## DATA PROVIDED:
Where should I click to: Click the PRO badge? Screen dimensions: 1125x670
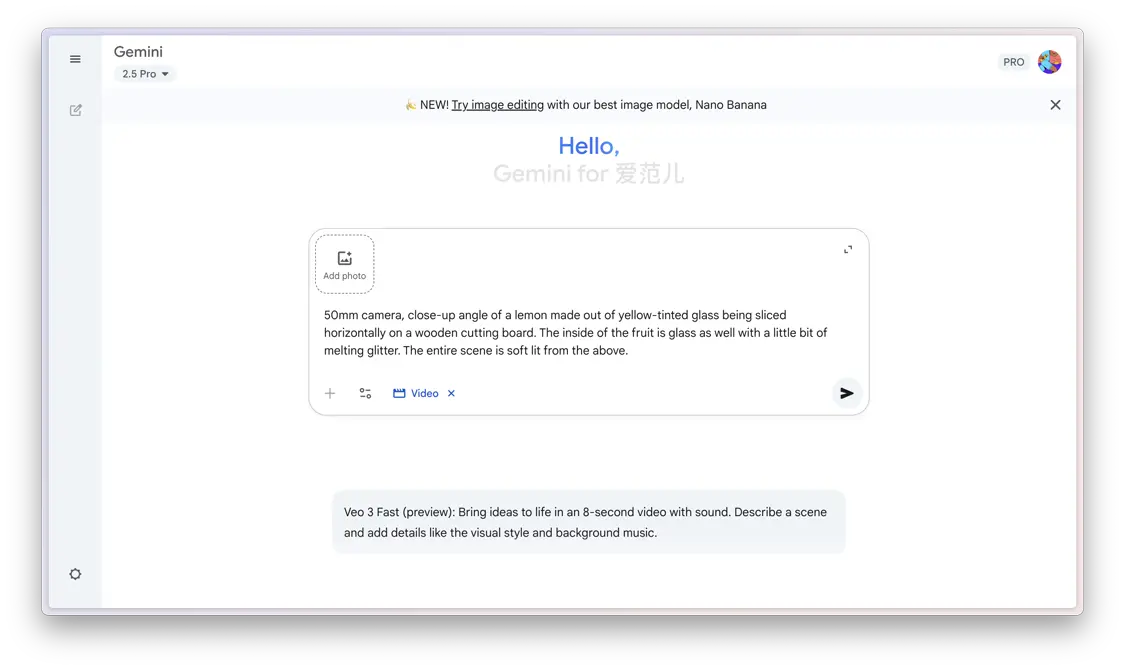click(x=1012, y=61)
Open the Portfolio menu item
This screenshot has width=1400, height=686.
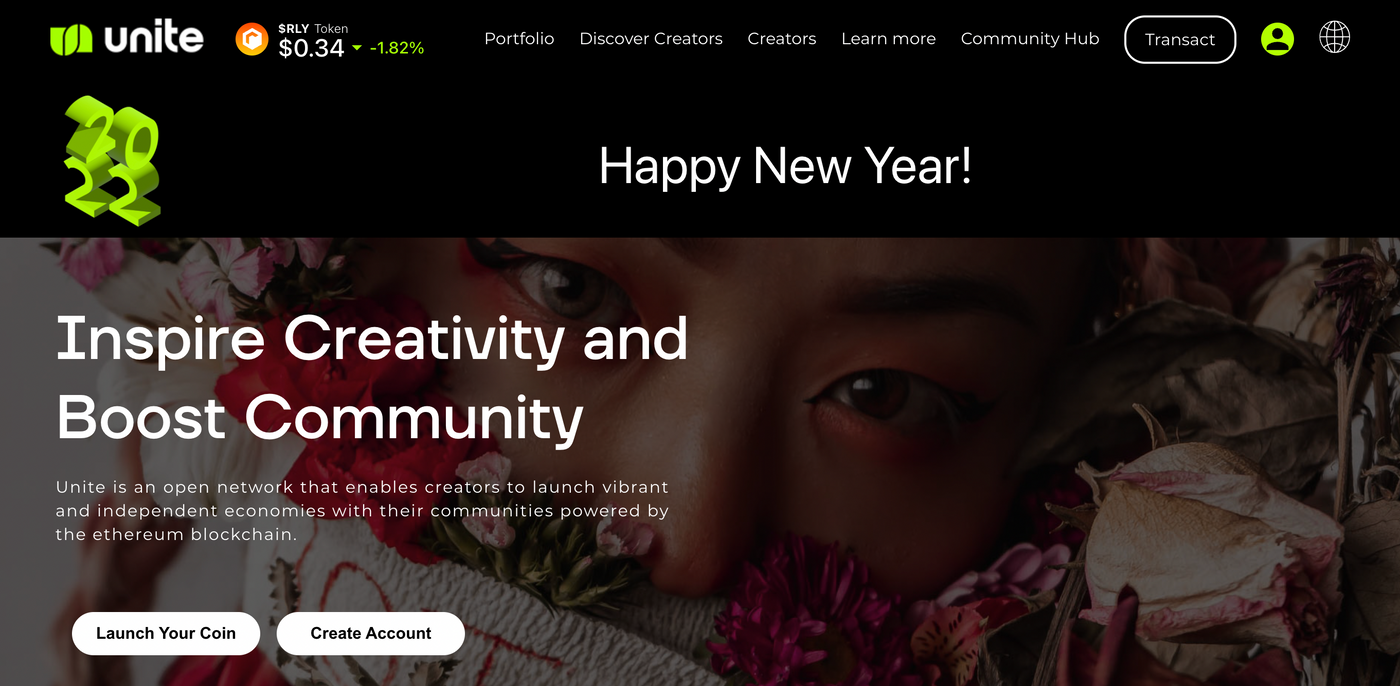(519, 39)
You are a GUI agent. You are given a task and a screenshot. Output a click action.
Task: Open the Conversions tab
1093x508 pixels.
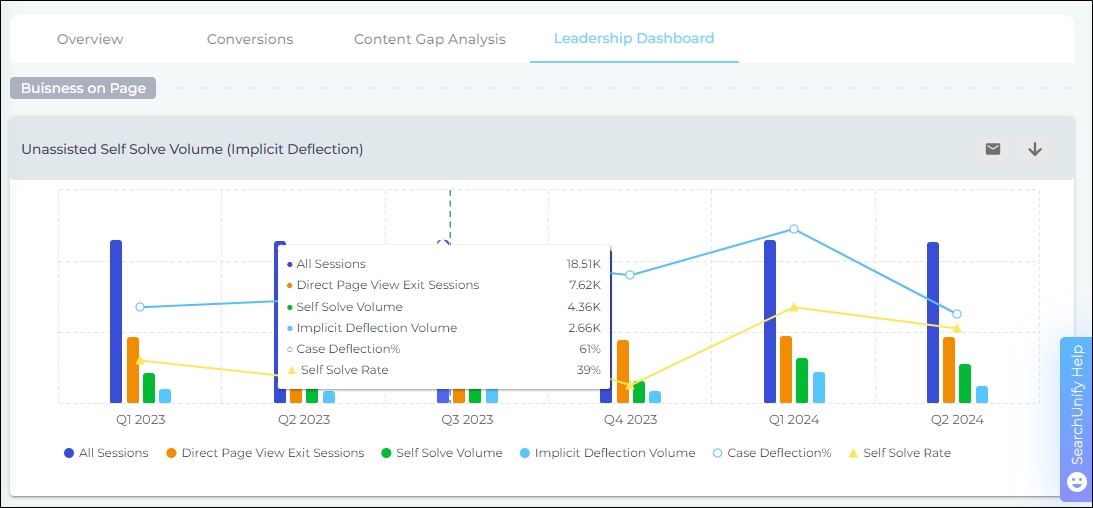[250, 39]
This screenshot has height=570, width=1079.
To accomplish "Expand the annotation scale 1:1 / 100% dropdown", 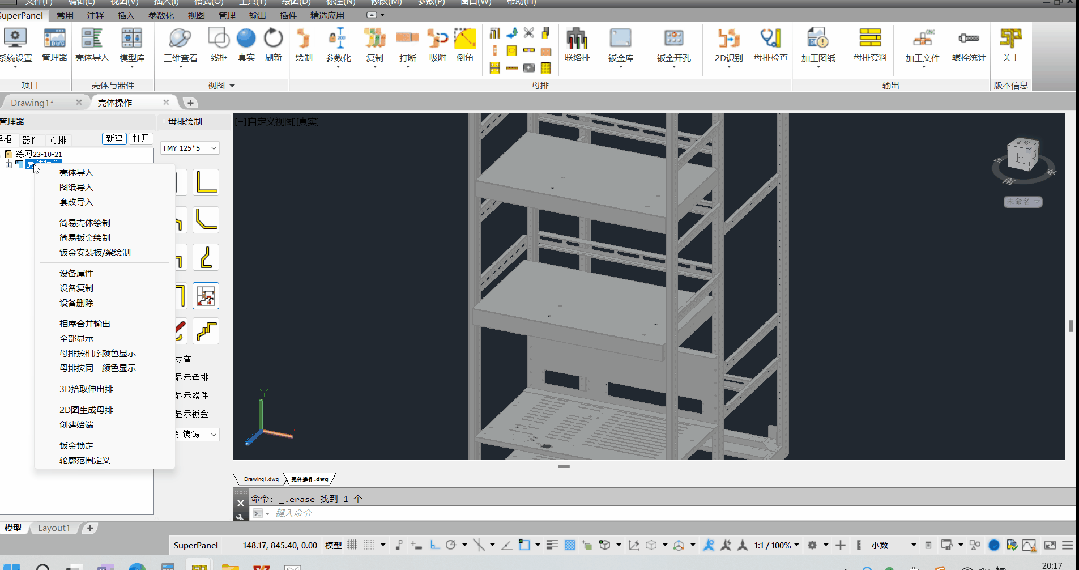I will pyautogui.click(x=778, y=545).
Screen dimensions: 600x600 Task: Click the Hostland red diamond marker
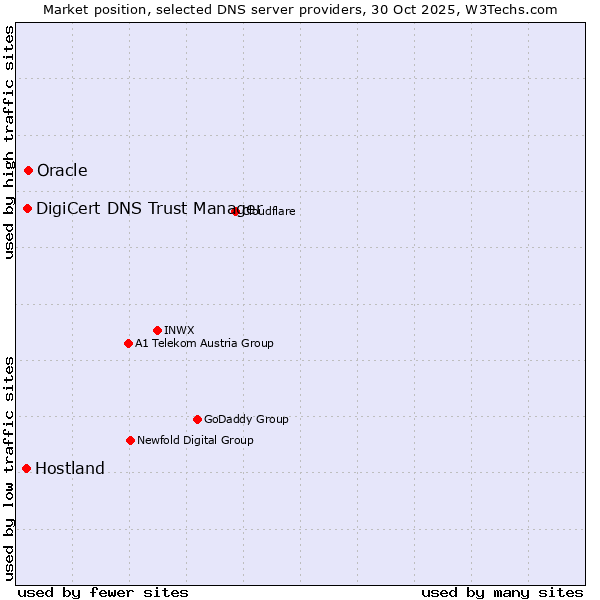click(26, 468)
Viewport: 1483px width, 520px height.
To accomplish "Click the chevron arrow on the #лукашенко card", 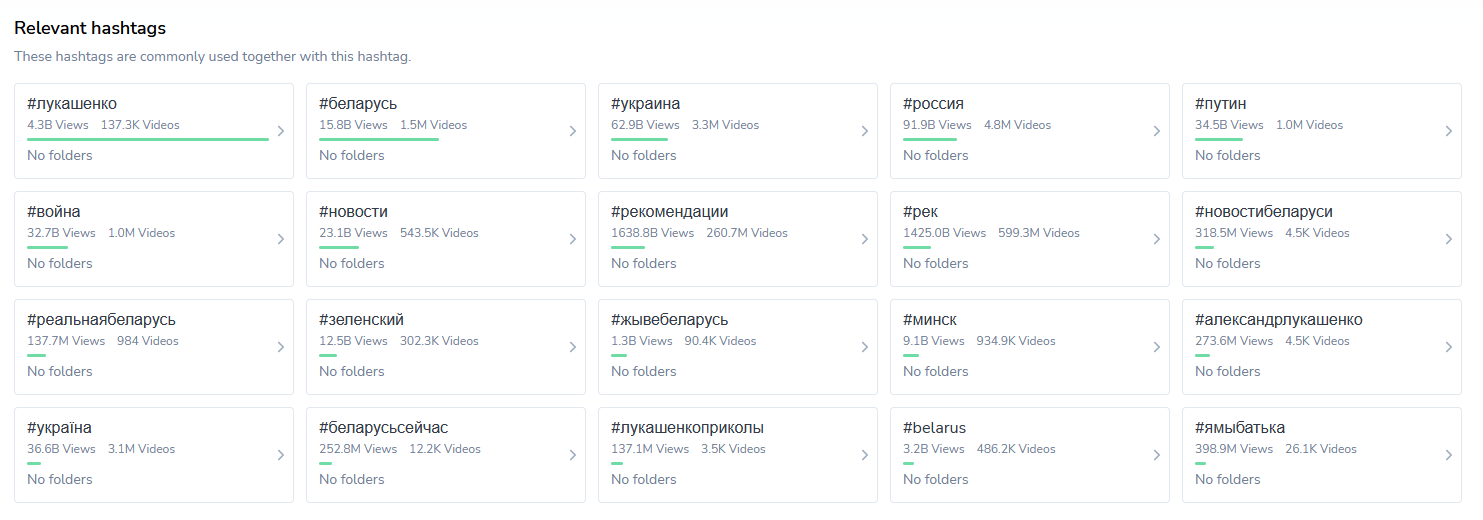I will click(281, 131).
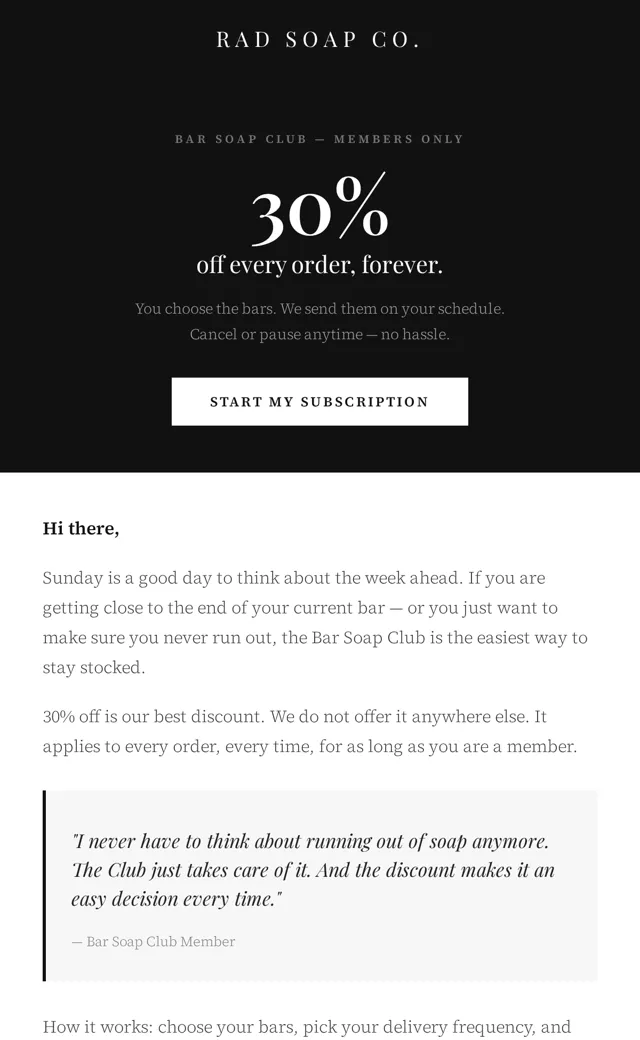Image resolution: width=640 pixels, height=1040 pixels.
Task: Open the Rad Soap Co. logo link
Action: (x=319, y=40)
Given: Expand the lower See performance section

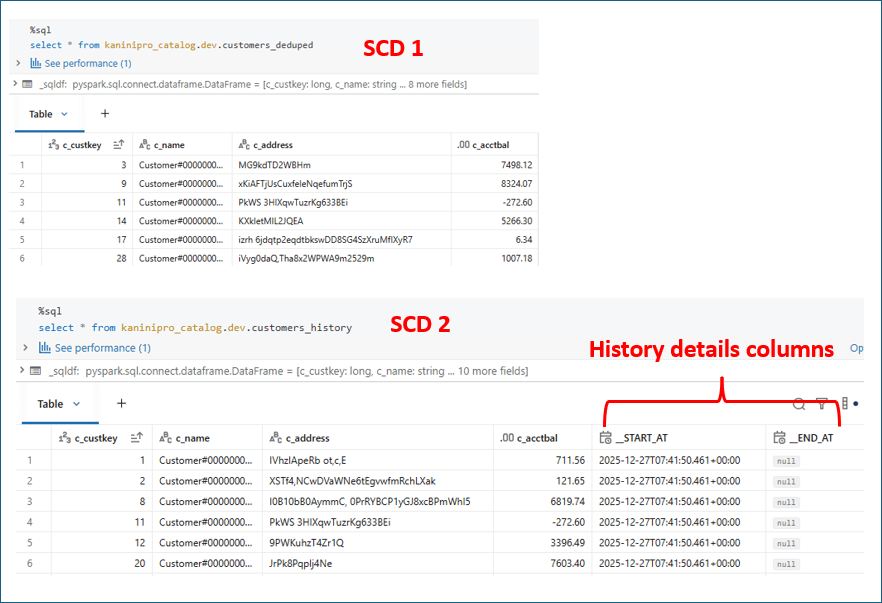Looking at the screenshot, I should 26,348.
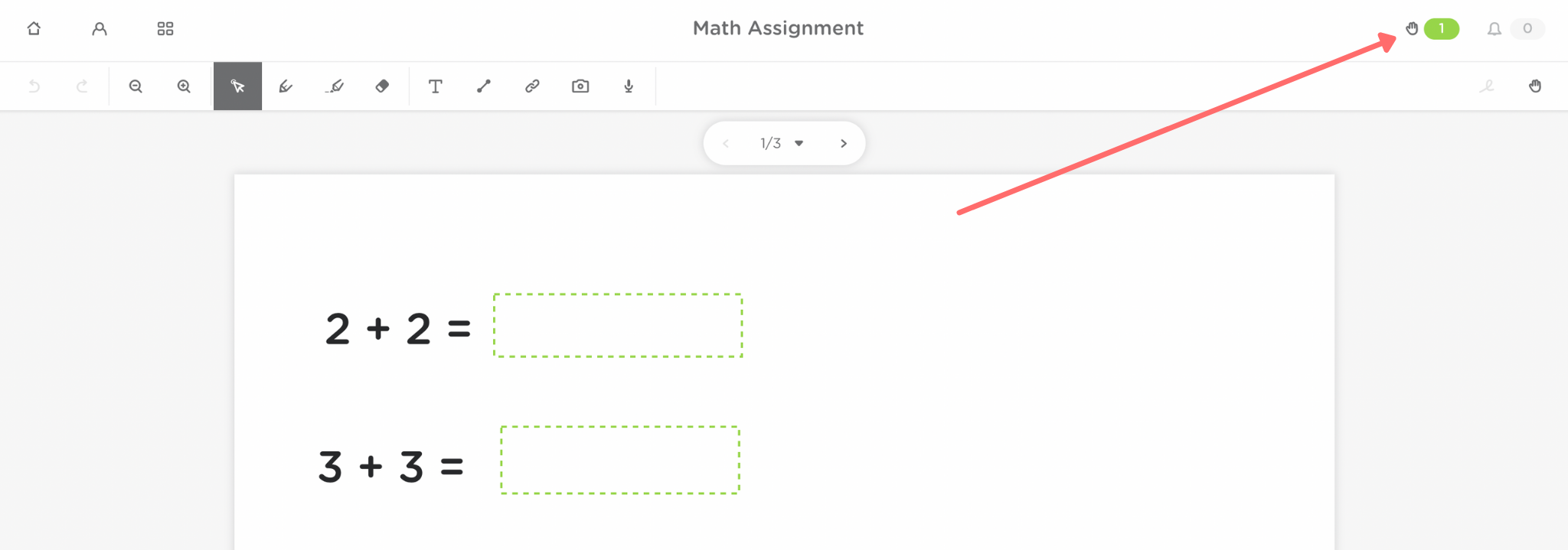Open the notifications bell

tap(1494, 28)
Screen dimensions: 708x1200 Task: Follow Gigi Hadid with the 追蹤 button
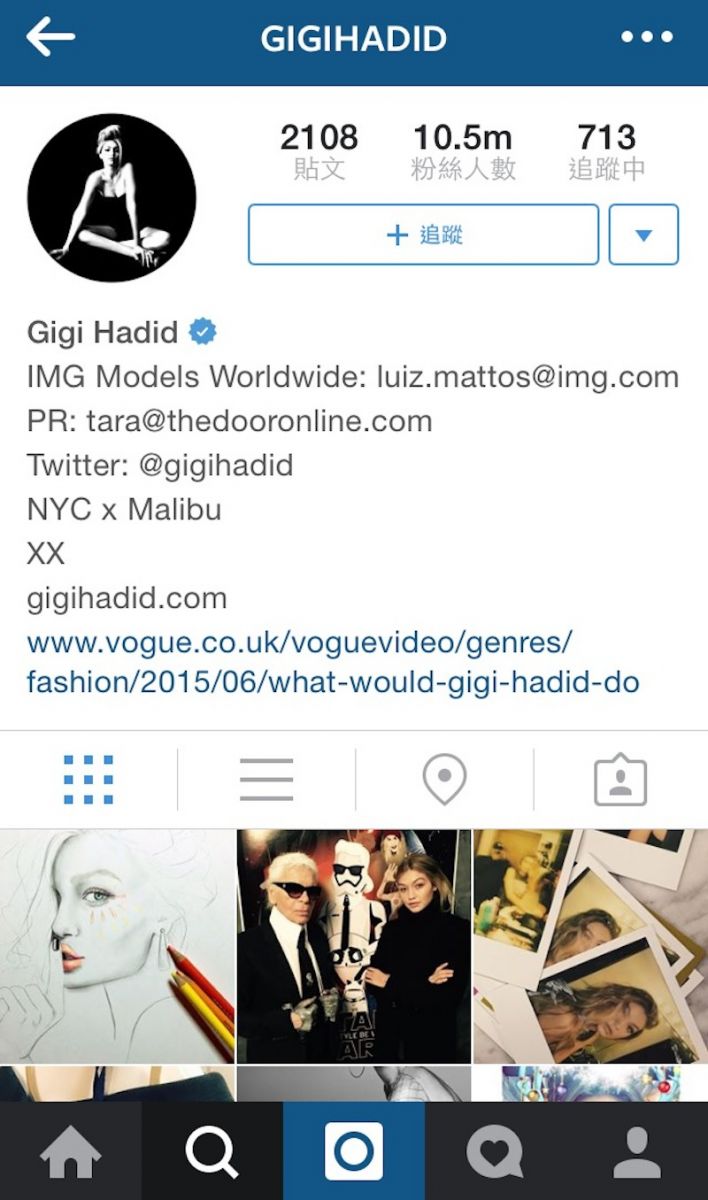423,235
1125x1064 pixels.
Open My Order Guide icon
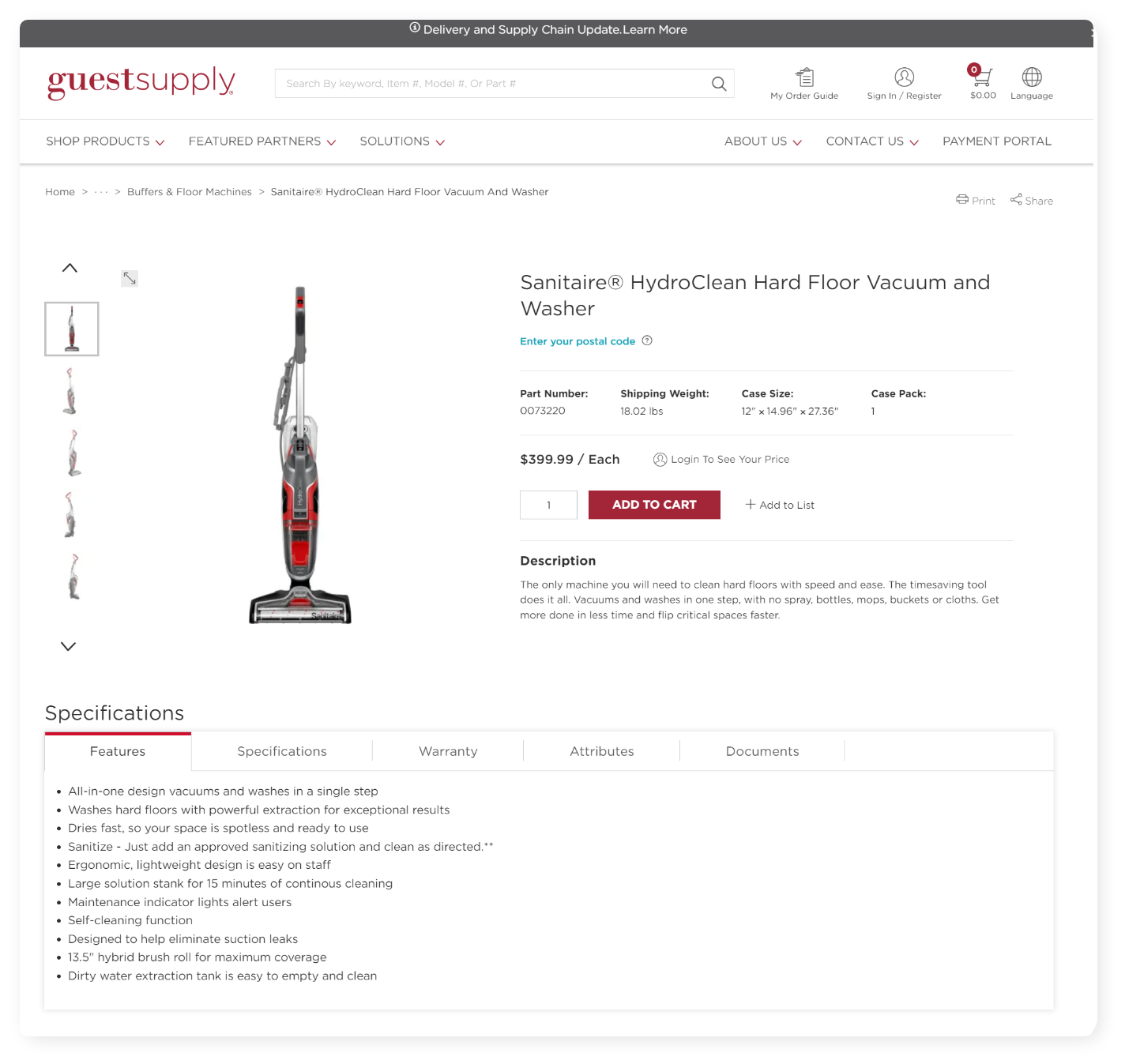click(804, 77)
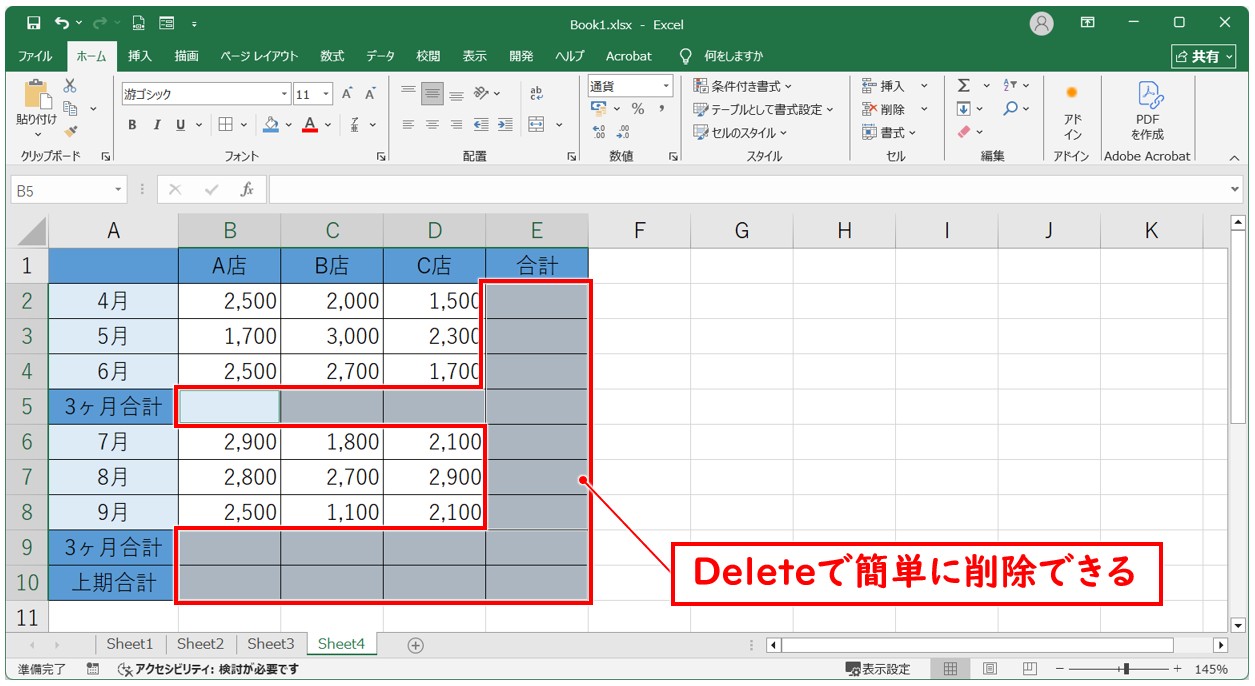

## ABOUT THIS EXERCISE:
Go back to the lines above and output, exactly as they stand, the ones from the line containing "Given: Expand the" to the line containing "1125x1064 pixels.". Leave all pictures behind.

## COMPLETED EXERCISE:
Given: Expand the lower See performance section

Looking at the screenshot, I should 26,348.
Open the notifications bell

tap(1494, 28)
Screen dimensions: 708x1200 Task: Follow Gigi Hadid with the 追蹤 button
423,235
1125x1064 pixels.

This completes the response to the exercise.